For those of us who believe in the absolute sovereignty of God – and it is hard to imagine how God could be God if he wasn’t absolutely sovereign in all the affairs of his world – there are many acts of his providence that we see around us all the time that we find very hard to reconcile with what he reveals in his Word about his character of love, mercy and justice.  The way he deals with the twin brothers, Jacob and Esau is one such example.

It was by deceitful manipulation and trickery that Jacob stole both the birthright and the paternal blessing from his slightly older brother.  And God not only condoned this, he even ordained it!  A millennium and a half later he would say through his prophet: “Yet I have loved Jacob, but Esau I have hated, …” (Malachi 1:2b-3a), and another 500 years after that, under the inspiration of the Holy Spirit, the Apostle Paul would comment: “Yet, before the twins were born or had done anything good or bad – in order that God’s purpose in election might stand: not by works but by him who calls – [Rebekah] was told, ‘The older will serve the younger.’  Just as it is written: ‘Jacob I loved, but Esau I hated’” (Romans 9:11-13).

Hard as all this is for us to process from our limited perspective, it is part of God’s inspired propositional revelation, and while we might struggle with its implications, we have no right to try and explain away its clear meaning.  Paul helps us to come to grips with the essential lesson to be learned from God’s dealing with Jacob and Esau: ‘that God’s purpose in election might stand: not by works but by him who calls’.  We are saved, rescued from the consequences of our sinful, Jacob-like nature, not by any performed, perceived or even potential good in us, but by God’s mercy and grace alone.

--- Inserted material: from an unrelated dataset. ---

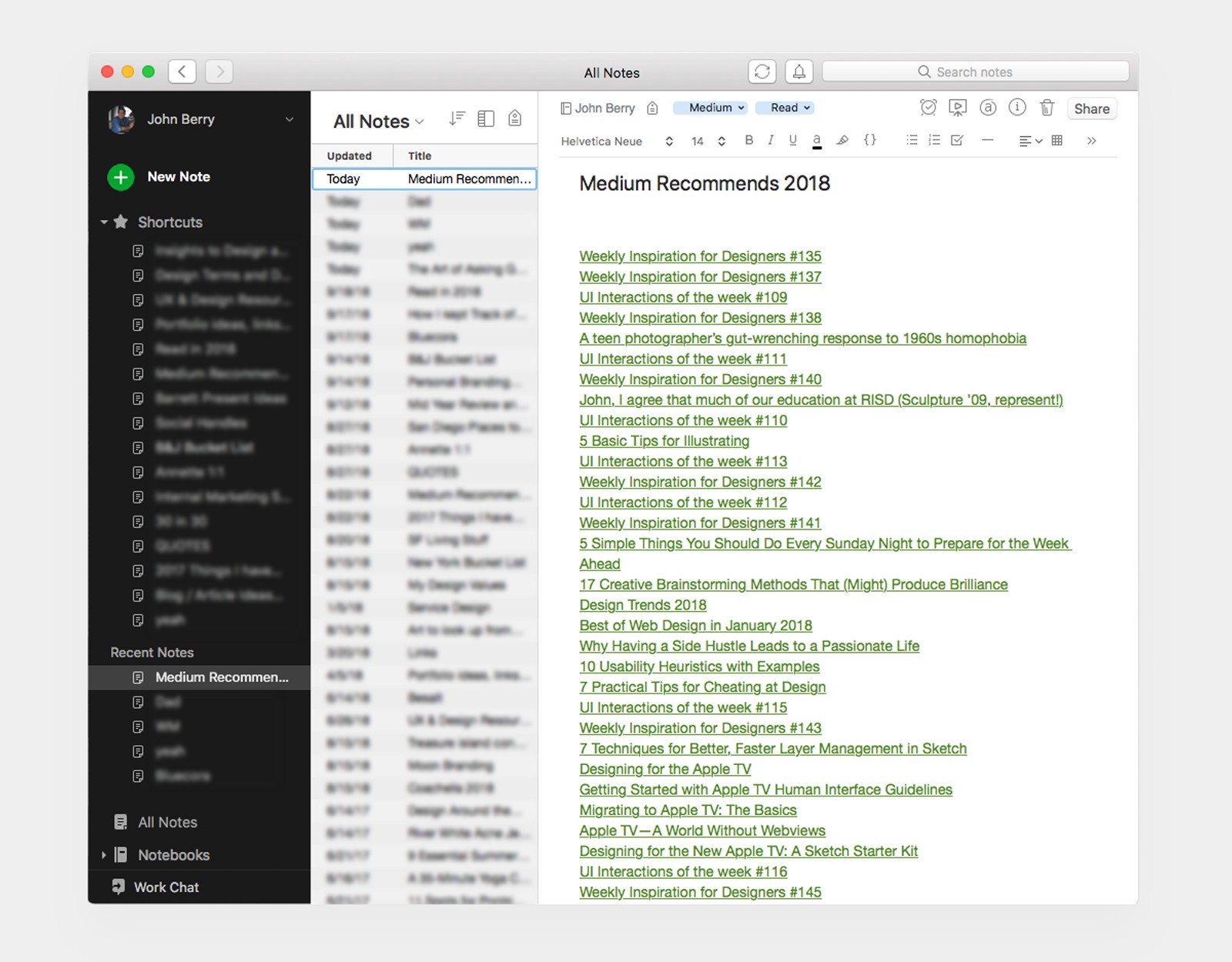
Task: Insert a table into the note
Action: click(1057, 141)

Grace is getting what we don’t deserve, and mercy is not getting what we do deserve.  Jacob was certainly the recipient of grace and mercy, and it is the same for every one of us.  A woman once said to Charles Spurgeon, “I cannot understand why God should say that he hated Esau.”, to which the preacher replied, “That is not my difficulty, madam.  My trouble is to understand how God could love Jacob.”

And I must ask, “How could God love me?”